Floeval supports the following workflows:

  • evaluating full datasets that already contain llm_response
  • generating responses from partial datasets and scoring them in the same run
  • expanding partial datasets across prompt variants with prompt_ids and prompts_file
  • routing metrics across ragas, deepeval, builtin, and custom
  • evaluating single-agent traces (pre-captured, Python callable, or FloTorch runner)
  • evaluating multi-agent DAG workflows with WorkflowRunner
  • capturing traces from Python callables, LangChain-style agents, or optional FloTorch runners

Features

  • CLI and Python API: run evaluations from config files or integrate directly into code
  • Five eval types: LLM, RAG, Prompt (with and without RAG), Agent, and Agentic Workflow
  • Multi-provider metrics: mix ragas, deepeval, builtin, and custom metrics in one evaluation
  • Prompt-aware generation: compare system-prompt variants at scale with prompt_ids and prompts_file
  • Agent evaluation: score pre-captured traces or collect traces at runtime
  • Agentic workflow evaluation: evaluate multi-agent DAG pipelines with WorkflowRunner
  • Custom metrics: define function-based metrics or LLM-as-judge criteria
  • Dataset format flexibility: accepts {"samples": [...]}, JSON array, or JSONL; field aliases question/answer supported

Installation

Version 0.2.0b1 is a pre-release. Installing from PyPI may require --pre:

pip install --pre floeval

Optional FloTorch support for agent Mode 4 and agentic workflow evaluation:

pip install "floeval[flotorch]"

Task objective:
Render the sentence "Version 0.2.0b1 is a pre-release." from the Floeval text in Spanish.

Data for analysis:
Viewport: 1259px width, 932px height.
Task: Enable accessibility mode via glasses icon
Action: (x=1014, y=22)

* * *

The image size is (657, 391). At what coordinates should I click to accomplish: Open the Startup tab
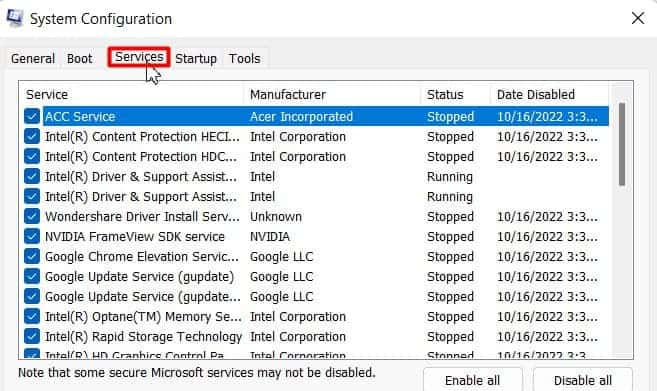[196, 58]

---

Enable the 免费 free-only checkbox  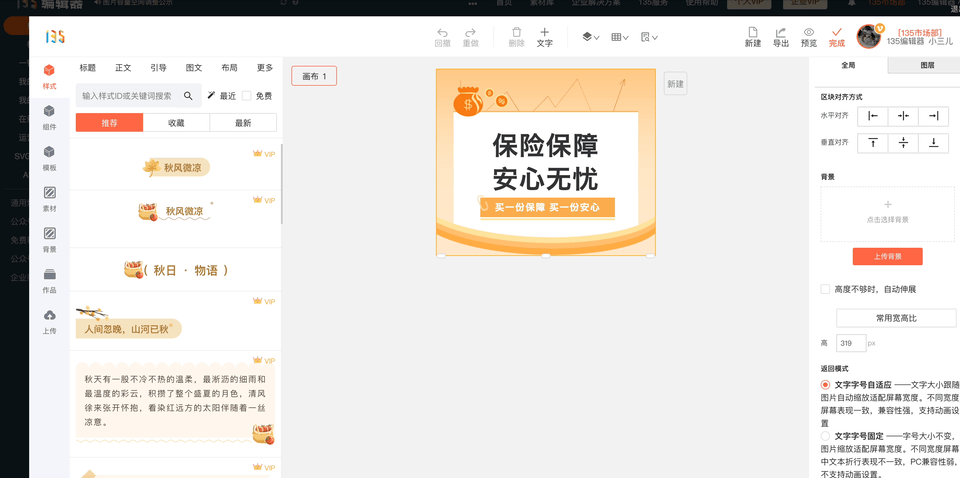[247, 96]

Answer to this problem:
La versión 0.2.0b1 es una versión preliminar.